▶ **EXERCISE PROMPT**
From the data below, return the exact lines starting at the line containing "Click the 22:47" and ending at the line containing "Task: Click phone", both included, and nothing else.
<<<<
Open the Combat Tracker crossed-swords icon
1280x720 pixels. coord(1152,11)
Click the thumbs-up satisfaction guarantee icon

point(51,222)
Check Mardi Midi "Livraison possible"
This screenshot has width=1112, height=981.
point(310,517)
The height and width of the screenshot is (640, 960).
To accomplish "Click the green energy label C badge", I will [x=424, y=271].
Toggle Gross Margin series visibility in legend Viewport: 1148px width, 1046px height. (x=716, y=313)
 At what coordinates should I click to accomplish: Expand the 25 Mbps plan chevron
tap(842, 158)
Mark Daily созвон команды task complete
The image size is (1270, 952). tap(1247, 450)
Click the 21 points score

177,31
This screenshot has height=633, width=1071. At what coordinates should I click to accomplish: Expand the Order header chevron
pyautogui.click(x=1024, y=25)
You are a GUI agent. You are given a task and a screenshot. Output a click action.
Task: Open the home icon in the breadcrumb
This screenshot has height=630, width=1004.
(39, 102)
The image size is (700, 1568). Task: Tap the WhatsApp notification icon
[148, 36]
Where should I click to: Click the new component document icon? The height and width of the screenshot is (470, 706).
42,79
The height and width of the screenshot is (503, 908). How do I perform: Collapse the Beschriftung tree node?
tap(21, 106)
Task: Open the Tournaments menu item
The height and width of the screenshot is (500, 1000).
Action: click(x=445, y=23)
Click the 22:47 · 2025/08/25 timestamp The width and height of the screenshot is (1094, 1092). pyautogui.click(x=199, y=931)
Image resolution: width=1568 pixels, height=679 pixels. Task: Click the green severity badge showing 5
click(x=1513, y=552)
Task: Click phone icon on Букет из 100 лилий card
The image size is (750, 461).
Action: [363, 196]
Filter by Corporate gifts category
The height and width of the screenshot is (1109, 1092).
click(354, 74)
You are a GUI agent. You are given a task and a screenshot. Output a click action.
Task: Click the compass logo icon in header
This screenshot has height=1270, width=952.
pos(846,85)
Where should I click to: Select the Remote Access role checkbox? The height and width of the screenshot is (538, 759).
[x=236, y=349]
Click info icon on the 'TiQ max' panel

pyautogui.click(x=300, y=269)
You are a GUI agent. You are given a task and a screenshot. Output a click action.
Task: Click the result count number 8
>>>>
▶ **YOUR RESPONSE**
Click the 22:47 · 2025/08/25 timestamp The width and height of the screenshot is (1094, 1092). pyautogui.click(x=199, y=931)
Image resolution: width=1568 pixels, height=679 pixels. Task: Click the green severity badge showing 5
click(x=1513, y=552)
Task: Click phone icon on Букет из 100 лилий card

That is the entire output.